Make an exact copy of the whole listing, but leave its pictures out.

• **The input**
=-=-=-=-=

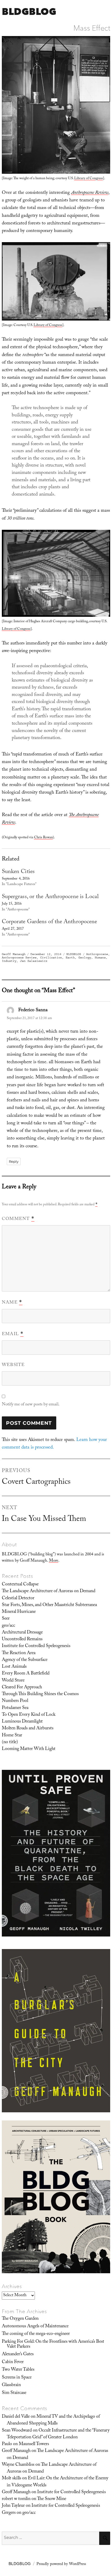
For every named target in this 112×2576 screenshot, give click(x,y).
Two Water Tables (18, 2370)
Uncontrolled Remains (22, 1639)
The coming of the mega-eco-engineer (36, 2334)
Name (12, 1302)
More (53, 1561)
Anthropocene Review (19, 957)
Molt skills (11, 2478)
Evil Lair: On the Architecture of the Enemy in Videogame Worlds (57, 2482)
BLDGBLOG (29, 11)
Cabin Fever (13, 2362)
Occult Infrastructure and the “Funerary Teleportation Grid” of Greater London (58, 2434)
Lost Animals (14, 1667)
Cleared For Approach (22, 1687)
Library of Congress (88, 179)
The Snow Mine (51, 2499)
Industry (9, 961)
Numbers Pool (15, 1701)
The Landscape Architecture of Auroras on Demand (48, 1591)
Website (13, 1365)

=-=-=-=-=

• **Reply**
For every named target in this 112×2576 screenshot, give click(x,y).
Two Water Tables (18, 2370)
Uncontrolled Remains (22, 1639)
The coming of the mega-eco-engineer (36, 2334)
Name (12, 1302)
More (53, 1561)
Anthropocene Review (19, 957)
Molt skills (11, 2478)
Evil Lair: On the Architecture of the Enemy in Videogame Worlds (57, 2482)
BLDGBLOG (29, 11)
Cabin Fever (13, 2362)
Occult Infrastructure and the “Funerary Teleportation Grid” of Greater London (58, 2434)
Lost Animals (14, 1667)
Cleared For Approach (22, 1687)
Library of Congress (88, 179)
The Snow Mine (51, 2499)
Industry (9, 961)
Numbers Pool (15, 1701)
The Landscape Architecture of Auroras on Demand (48, 1591)
Website (13, 1365)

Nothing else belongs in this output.